---------- Exercise materials ----------

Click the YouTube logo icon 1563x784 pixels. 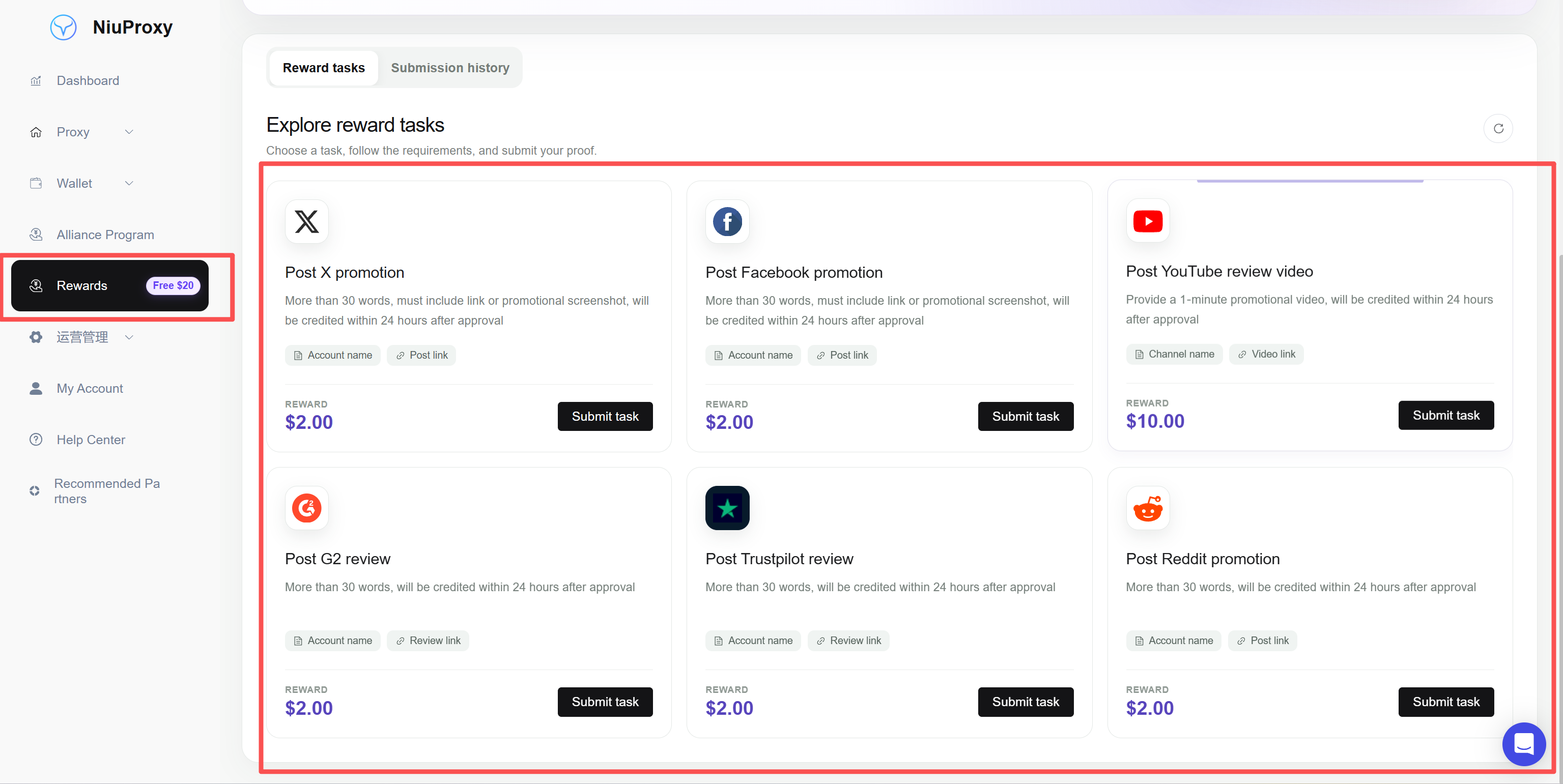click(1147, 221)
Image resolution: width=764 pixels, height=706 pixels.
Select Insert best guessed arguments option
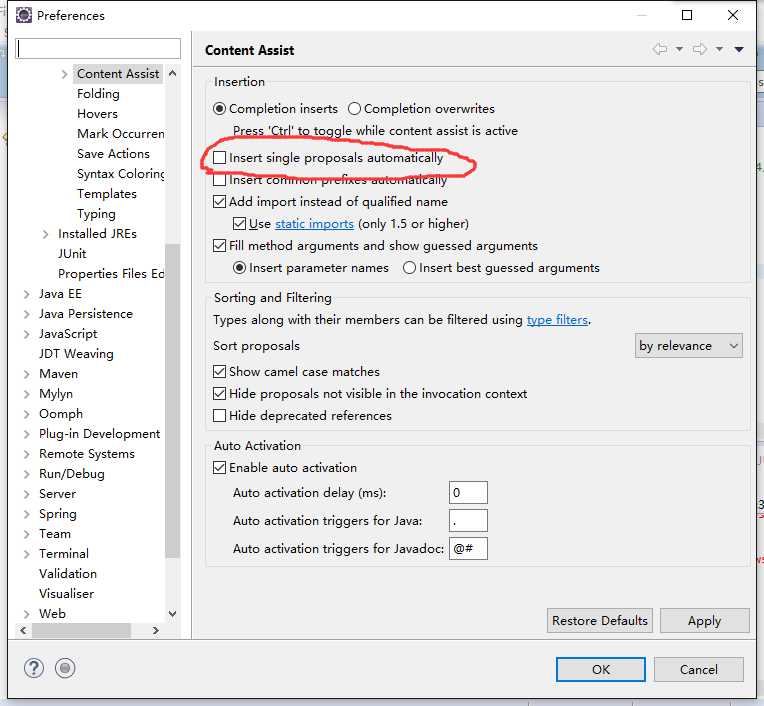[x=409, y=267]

----------
---------- Exercise materials ----------

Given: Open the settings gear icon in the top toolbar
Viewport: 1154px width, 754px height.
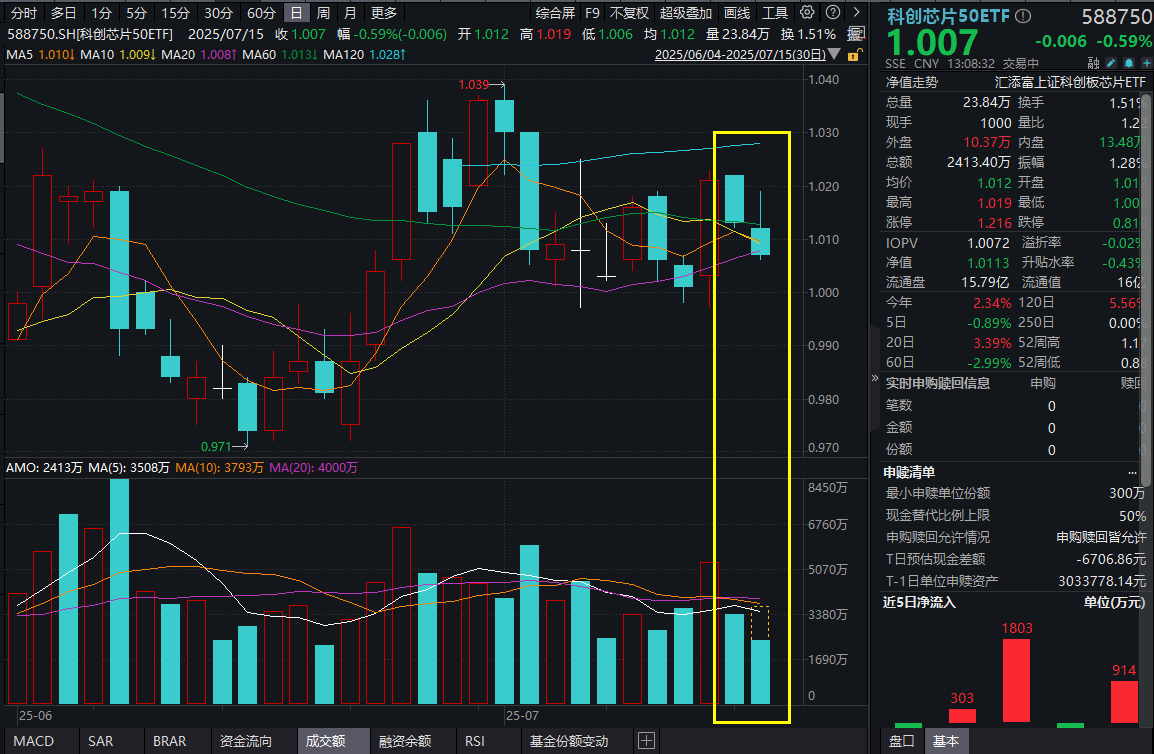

----------

# [Challenge]
Please rewrite the entries from the line containing "Image resolution: width=764" down to the line containing "[x=409, y=267]", putting "suggested arguments" in place of "best guessed arguments" and keeping everything else the same. Give only those lines, and leave the pictures out.

# [Correct result]
Image resolution: width=764 pixels, height=706 pixels.
Select Insert suggested arguments option
[x=409, y=267]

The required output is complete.